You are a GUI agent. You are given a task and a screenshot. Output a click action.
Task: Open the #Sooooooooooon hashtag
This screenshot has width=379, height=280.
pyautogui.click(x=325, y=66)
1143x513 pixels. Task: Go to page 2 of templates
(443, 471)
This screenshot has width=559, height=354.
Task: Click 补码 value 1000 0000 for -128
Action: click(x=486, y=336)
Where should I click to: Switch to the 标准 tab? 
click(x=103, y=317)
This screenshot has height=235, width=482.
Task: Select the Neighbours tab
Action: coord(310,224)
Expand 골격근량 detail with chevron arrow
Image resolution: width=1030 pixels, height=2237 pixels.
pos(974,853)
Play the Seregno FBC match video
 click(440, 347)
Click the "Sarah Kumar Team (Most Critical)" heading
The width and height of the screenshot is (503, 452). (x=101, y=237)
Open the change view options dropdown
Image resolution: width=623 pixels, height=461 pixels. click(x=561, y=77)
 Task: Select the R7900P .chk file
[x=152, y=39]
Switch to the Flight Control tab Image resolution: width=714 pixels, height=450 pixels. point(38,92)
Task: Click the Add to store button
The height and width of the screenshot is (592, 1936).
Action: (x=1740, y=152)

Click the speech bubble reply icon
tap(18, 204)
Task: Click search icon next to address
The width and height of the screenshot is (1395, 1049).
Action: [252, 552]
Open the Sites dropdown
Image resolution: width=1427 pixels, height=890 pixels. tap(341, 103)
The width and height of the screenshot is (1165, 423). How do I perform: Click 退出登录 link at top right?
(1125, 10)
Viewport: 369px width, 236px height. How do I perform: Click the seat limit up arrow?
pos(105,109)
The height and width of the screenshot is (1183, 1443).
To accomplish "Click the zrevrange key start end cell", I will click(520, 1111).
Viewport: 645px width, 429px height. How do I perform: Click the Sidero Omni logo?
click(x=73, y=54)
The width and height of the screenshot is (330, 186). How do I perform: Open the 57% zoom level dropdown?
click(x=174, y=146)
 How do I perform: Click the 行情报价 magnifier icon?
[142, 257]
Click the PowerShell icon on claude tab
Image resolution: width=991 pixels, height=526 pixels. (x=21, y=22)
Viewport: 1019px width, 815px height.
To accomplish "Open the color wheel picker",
----------
▶ What the task asks
Exact reproduction of the entire listing is required.

▶ Output
You are a GUI agent. You are given a task and a screenshot. Output a click action.
Task: Open the #Sooooooooooon hashtag
This screenshot has width=379, height=280.
pyautogui.click(x=325, y=66)
1143x513 pixels. Task: Go to page 2 of templates
(443, 471)
This screenshot has width=559, height=354.
Task: Click 补码 value 1000 0000 for -128
Action: click(x=486, y=336)
Where should I click to: Switch to the 标准 tab? 
click(x=103, y=317)
This screenshot has height=235, width=482.
Task: Select the Neighbours tab
Action: coord(310,224)
Expand 골격근량 detail with chevron arrow
Image resolution: width=1030 pixels, height=2237 pixels.
pos(974,853)
Play the Seregno FBC match video
 click(440, 347)
Click the "Sarah Kumar Team (Most Critical)" heading
The width and height of the screenshot is (503, 452). (x=101, y=237)
Open the change view options dropdown
Image resolution: width=623 pixels, height=461 pixels. click(x=561, y=77)
 Task: Select the R7900P .chk file
[x=152, y=39]
Switch to the Flight Control tab Image resolution: width=714 pixels, height=450 pixels. point(38,92)
Task: Click the Add to store button
The height and width of the screenshot is (592, 1936).
Action: (x=1740, y=152)

Click the speech bubble reply icon
tap(18, 204)
Task: Click search icon next to address
The width and height of the screenshot is (1395, 1049).
Action: [252, 552]
Open the Sites dropdown
Image resolution: width=1427 pixels, height=890 pixels. tap(341, 103)
The width and height of the screenshot is (1165, 423). How do I perform: Click 退出登录 link at top right?
(1125, 10)
Viewport: 369px width, 236px height. How do I perform: Click the seat limit up arrow?
pos(105,109)
The height and width of the screenshot is (1183, 1443).
To accomplish "Click the zrevrange key start end cell", I will click(520, 1111).
Viewport: 645px width, 429px height. How do I perform: Click the Sidero Omni logo?
click(x=73, y=54)
The width and height of the screenshot is (330, 186). How do I perform: Open the 57% zoom level dropdown?
click(x=174, y=146)
 How do I perform: Click the 行情报价 magnifier icon?
[142, 257]
Click the PowerShell icon on claude tab
Image resolution: width=991 pixels, height=526 pixels. (x=21, y=22)
Viewport: 1019px width, 815px height.
To accomplish "Open the color wheel picker",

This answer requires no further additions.